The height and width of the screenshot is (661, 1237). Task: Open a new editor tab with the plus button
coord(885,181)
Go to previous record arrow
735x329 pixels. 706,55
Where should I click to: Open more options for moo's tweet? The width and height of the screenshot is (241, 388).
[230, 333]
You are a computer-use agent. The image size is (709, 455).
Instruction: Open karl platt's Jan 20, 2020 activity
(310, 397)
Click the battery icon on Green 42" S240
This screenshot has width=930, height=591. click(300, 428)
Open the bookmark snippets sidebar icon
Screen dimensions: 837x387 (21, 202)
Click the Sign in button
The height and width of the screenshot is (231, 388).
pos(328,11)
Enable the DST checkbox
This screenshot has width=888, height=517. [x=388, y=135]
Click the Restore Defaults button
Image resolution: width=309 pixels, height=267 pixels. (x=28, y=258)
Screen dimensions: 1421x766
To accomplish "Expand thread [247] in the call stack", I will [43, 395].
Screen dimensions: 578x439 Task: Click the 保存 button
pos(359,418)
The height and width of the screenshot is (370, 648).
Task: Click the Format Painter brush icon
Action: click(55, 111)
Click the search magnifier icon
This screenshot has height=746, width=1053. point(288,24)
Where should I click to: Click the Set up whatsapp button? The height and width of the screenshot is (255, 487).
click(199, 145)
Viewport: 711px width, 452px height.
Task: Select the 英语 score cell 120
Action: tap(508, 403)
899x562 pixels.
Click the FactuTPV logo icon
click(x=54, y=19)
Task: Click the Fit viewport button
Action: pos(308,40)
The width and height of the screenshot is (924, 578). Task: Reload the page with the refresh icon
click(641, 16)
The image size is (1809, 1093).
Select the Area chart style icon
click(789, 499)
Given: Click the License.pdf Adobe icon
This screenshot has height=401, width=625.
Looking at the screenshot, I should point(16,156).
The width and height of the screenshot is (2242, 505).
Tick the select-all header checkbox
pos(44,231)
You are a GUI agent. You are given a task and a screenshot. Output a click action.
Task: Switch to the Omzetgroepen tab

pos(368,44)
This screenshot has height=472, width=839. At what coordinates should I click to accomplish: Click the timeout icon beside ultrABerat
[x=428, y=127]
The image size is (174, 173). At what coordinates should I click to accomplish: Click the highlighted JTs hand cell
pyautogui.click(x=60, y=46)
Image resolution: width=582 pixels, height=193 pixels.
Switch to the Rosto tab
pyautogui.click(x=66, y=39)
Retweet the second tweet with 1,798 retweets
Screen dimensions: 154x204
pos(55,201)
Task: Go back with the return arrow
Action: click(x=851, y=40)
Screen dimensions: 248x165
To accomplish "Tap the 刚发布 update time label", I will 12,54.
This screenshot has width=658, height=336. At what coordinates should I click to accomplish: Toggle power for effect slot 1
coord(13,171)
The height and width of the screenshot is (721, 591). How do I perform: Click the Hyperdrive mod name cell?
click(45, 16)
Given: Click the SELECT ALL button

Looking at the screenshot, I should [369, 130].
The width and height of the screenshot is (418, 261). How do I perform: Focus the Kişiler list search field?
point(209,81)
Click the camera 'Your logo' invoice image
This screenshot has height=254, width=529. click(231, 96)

━━━━━━━━━━

Scan the listing above and copy all lines containing the word "will".

→ Answer for this exercise
To accomplish "Expand thread [247] in the call stack", I will [43, 395].
To accomplish "Tap the 刚发布 update time label", I will 12,54.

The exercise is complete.